__REQUIRED WORK__.
Please transcribe every record below exactly as it appears.

***** MATERIAL TO PROCESS

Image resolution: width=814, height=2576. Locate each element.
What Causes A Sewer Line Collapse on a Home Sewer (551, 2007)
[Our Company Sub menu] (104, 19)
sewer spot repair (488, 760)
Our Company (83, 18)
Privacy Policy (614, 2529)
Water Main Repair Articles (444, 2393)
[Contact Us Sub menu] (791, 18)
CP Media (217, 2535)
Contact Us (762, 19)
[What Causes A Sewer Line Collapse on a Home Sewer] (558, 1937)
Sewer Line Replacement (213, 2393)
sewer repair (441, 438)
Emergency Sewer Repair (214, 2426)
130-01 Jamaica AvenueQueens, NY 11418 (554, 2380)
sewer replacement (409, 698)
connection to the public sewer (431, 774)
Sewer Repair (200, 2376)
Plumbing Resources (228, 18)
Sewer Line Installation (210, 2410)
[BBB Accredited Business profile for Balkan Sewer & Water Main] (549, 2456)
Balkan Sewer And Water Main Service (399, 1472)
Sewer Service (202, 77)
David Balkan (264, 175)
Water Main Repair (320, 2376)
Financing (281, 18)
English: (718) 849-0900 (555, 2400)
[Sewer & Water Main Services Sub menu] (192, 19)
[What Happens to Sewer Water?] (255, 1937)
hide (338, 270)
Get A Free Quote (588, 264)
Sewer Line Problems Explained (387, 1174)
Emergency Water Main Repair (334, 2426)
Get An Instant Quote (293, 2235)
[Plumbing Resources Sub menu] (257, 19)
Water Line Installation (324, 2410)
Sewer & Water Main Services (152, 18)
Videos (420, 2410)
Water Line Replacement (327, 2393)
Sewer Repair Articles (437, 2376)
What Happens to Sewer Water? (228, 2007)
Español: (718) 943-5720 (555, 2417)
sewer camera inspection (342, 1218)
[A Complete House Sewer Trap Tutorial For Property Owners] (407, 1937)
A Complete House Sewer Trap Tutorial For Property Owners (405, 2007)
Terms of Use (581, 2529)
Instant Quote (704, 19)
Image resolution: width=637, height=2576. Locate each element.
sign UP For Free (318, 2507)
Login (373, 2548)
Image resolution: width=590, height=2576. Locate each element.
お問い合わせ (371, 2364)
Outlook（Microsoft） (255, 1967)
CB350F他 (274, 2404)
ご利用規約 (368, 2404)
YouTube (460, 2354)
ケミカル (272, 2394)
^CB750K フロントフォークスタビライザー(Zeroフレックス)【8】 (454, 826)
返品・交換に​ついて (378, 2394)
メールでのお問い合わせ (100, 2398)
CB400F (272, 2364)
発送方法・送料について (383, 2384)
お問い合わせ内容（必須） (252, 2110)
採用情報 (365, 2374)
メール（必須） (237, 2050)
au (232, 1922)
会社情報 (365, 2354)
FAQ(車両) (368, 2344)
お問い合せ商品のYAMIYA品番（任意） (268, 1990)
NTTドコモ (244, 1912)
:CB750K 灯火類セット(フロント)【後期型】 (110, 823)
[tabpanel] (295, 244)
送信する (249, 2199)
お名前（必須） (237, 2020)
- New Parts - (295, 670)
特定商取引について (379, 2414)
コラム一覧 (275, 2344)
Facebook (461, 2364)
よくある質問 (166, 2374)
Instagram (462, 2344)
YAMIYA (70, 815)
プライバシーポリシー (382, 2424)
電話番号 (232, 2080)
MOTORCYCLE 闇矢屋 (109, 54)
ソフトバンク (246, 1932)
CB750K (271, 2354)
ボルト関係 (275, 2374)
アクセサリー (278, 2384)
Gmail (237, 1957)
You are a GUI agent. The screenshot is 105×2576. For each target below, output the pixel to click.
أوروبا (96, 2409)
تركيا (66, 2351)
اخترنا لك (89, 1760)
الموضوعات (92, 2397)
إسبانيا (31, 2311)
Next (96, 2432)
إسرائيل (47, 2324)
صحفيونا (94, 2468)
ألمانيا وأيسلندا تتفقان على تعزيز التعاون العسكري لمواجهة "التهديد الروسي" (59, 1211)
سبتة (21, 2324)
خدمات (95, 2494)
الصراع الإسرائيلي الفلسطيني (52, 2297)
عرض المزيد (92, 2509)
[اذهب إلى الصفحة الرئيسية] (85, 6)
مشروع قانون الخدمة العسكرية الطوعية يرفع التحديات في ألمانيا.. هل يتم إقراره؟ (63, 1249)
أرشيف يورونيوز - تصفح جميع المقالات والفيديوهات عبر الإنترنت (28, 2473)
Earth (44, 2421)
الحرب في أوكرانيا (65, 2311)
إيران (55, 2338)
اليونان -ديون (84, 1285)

**********

__SOLUTION FOR THIS TASK__.
Image resolution: width=814, height=2576. Locate each element.
What Causes A Sewer Line Collapse on a Home Sewer (551, 2007)
[Our Company Sub menu] (104, 19)
sewer spot repair (488, 760)
Our Company (83, 18)
Privacy Policy (614, 2529)
Water Main Repair Articles (444, 2393)
[Contact Us Sub menu] (791, 18)
CP Media (217, 2535)
Contact Us (762, 19)
[What Causes A Sewer Line Collapse on a Home Sewer] (558, 1937)
Sewer Line Replacement (213, 2393)
sewer repair (441, 438)
Emergency Sewer Repair (214, 2426)
130-01 Jamaica AvenueQueens, NY 11418 (554, 2380)
sewer replacement (409, 698)
connection to the public sewer (431, 774)
Sewer Repair (200, 2376)
Plumbing Resources (228, 18)
Sewer Line Installation (210, 2410)
[BBB Accredited Business profile for Balkan Sewer & Water Main] (549, 2456)
Balkan Sewer And Water Main Service (399, 1472)
Sewer Service (202, 77)
David Balkan (264, 175)
Water Main Repair (320, 2376)
Financing (281, 18)
English: (718) 849-0900 (555, 2400)
[Sewer & Water Main Services Sub menu] (192, 19)
[What Happens to Sewer Water?] (255, 1937)
hide (338, 270)
Get A Free Quote (588, 264)
Sewer Line Problems Explained (387, 1174)
Emergency Water Main Repair (334, 2426)
Get An Instant Quote (293, 2235)
[Plumbing Resources Sub menu] (257, 19)
Water Line Installation (324, 2410)
Sewer & Water Main Services (152, 18)
Videos (420, 2410)
Water Line Replacement (327, 2393)
Sewer Repair Articles (437, 2376)
What Happens to Sewer Water? (228, 2007)
Español: (718) 943-5720 (555, 2417)
sewer camera inspection (342, 1218)
[A Complete House Sewer Trap Tutorial For Property Owners] (407, 1937)
A Complete House Sewer Trap Tutorial For Property Owners (405, 2007)
Terms of Use (581, 2529)
Instant Quote (704, 19)
Image resolution: width=637, height=2576. Locate each element.
sign UP For Free (318, 2507)
Login (373, 2548)
Image resolution: width=590, height=2576. Locate each element.
お問い合わせ (371, 2364)
Outlook（Microsoft） (255, 1967)
CB350F他 (274, 2404)
ご利用規約 (368, 2404)
YouTube (460, 2354)
ケミカル (272, 2394)
^CB750K フロントフォークスタビライザー(Zeroフレックス)【8】 (454, 826)
返品・交換に​ついて (378, 2394)
メールでのお問い合わせ (100, 2398)
CB400F (272, 2364)
発送方法・送料について (383, 2384)
お問い合わせ内容（必須） (252, 2110)
採用情報 (365, 2374)
メール（必須） (237, 2050)
au (232, 1922)
会社情報 (365, 2354)
FAQ(車両) (368, 2344)
お問い合せ商品のYAMIYA品番（任意） (268, 1990)
NTTドコモ (244, 1912)
:CB750K 灯火類セット(フロント)【後期型】 (110, 823)
[tabpanel] (295, 244)
送信する (249, 2199)
お名前（必須） (237, 2020)
- New Parts - (295, 670)
特定商取引について (379, 2414)
コラム一覧 (275, 2344)
Facebook (461, 2364)
よくある質問 (166, 2374)
Instagram (462, 2344)
YAMIYA (70, 815)
プライバシーポリシー (382, 2424)
電話番号 (232, 2080)
MOTORCYCLE 闇矢屋 (109, 54)
ソフトバンク (246, 1932)
CB750K (271, 2354)
ボルト関係 (275, 2374)
アクセサリー (278, 2384)
Gmail (237, 1957)
You are a GUI agent. The screenshot is 105×2576. For each target below, output the pixel to click.
أوروبا (96, 2409)
تركيا (66, 2351)
اخترنا لك (89, 1760)
الموضوعات (92, 2397)
إسبانيا (31, 2311)
Next (96, 2432)
إسرائيل (47, 2324)
صحفيونا (94, 2468)
ألمانيا وأيسلندا تتفقان على تعزيز التعاون العسكري لمواجهة "التهديد الروسي" (59, 1211)
سبتة (21, 2324)
خدمات (95, 2494)
الصراع الإسرائيلي الفلسطيني (52, 2297)
عرض المزيد (92, 2509)
[اذهب إلى الصفحة الرئيسية] (85, 6)
مشروع قانون الخدمة العسكرية الطوعية يرفع التحديات في ألمانيا.. هل يتم إقراره؟ (63, 1249)
أرشيف يورونيوز - تصفح جميع المقالات والفيديوهات عبر الإنترنت (28, 2473)
Earth (44, 2421)
الحرب في أوكرانيا (65, 2311)
إيران (55, 2338)
اليونان -ديون (84, 1285)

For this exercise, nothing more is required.